2. The LED light string as recited in claim 1, wherein the at least first resistor is removably connected between two adjacent LEDs.

3. The LED light string as recited in claim 1, wherein the at least first resistor is removably connected between a power plug and a LED.

4. The LED light string as recited in claim 1, wherein the first resistor has a value of 500 Ohms.

5. The LED light string as recited in claim 1, wherein the first resistor is integrally formed with the first resistor wires.

6. The LED light string as recited in claim 1, further comprising:

a second loop including,

a second plurality of LEDs in series successively connected by second connecting wires, and

at least one second resistor connected to two second resistor wires, the second two resistor wires removably connected to two of the second connecting wires in any portion of the second loop.

7. The LED light string as recited in claim 6, wherein the second two resistor wires are removably connected to the second connecting wires by soldering.

8. The LED light string as recited in claim 1, wherein at least one of the first plurality of LEDs includes a socket configured to receive one of the two first resistor wires such that the one of the two first resistor wires is removably electrically connected to the at least one of the first plurality of LEDs.

9. The LED light string as recited in claim 1, wherein the resistance value of the first resistor is equal to a ratio of (1) the difference between 110 VAC and the consumption voltage of the first plurality of LEDs to (2) the average current through the first plurality of LEDs.

10. An LED light string, comprising:

a first loop including,

at least one first resistor connected to two first resistor wires, the first two resistor wires removably connected by first means for connecting to two of the first connecting wires such that the at least one first resistor is in series with the first plurality of LEDs, the first resistor surrounded by a casing, said casing not surrounding any of said first plurality of LEDs, the first resistor being a separate element from the first plurality of LEDs and separated from the first plurality of LEDs by the two first resistor wires which are flexible wires, the two first resistor wires being electrically connected to the two first connecting wires without using solder, the first resistor being a separate electrical element from all of the first plurality of LEDs.

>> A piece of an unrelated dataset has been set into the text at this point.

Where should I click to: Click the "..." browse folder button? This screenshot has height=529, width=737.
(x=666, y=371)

11. The LED light string as recited in claim 10, wherein the at least first resistor is removably connected by first means for connecting between two adjacent LEDs.

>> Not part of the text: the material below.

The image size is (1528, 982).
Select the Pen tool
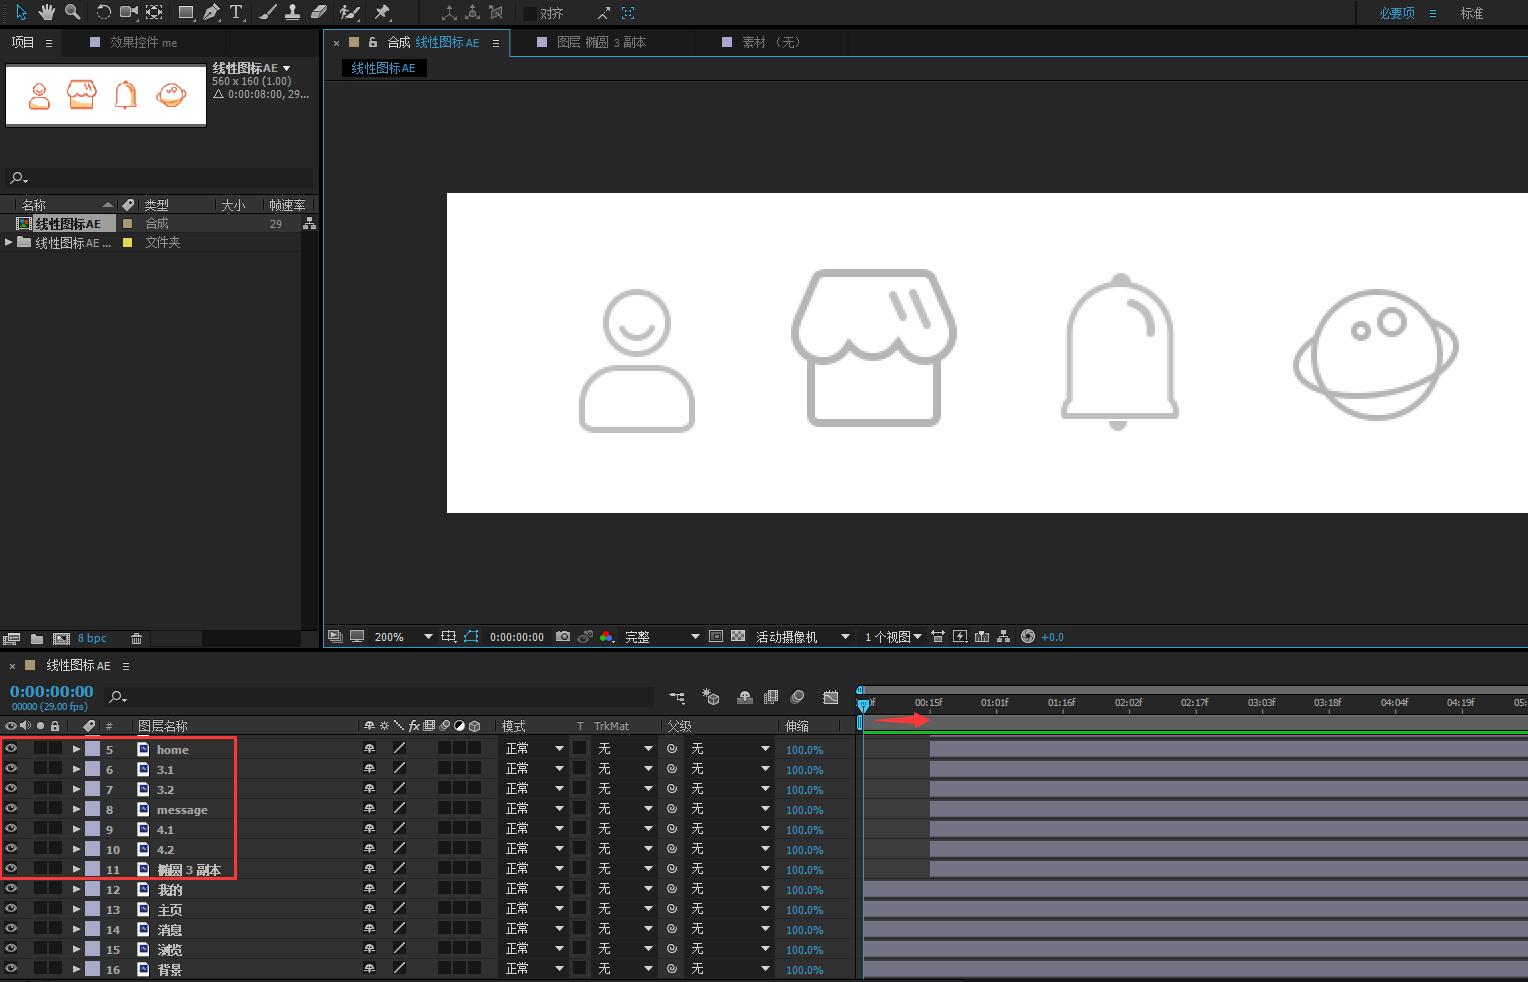point(211,12)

12. The LED light string as recited in claim 10, wherein the at least first resistor is removably connected by first means for connecting between a power plug and a LED.

13. The LED light string as recited in claim 10, wherein the first resistor has a value of 500 Ohms.

14. The LED light string as recited in claim 10, wherein the first resistor is integrally formed with the first resistor wires.

15. The LED light string as recited in claim 10, further comprising:

a second loop including,

a second plurality of LEDs in series successively connected with second connecting wires, and

at least one second resistor connected by two second resistor wires, the second two resistor wires removably connected by second means for connecting to two of the second connecting wires.

16. The LED light string as recited in claim 15, wherein the second means for connecting is solder.

17. The LED light string as recited in claim 10, wherein at least one of the first plurality of LEDs includes a socket configured to receive one of the two first resistor wires such that the one of the two first resistor wires is removably electrically connected to the at least one of the first plurality of LEDs.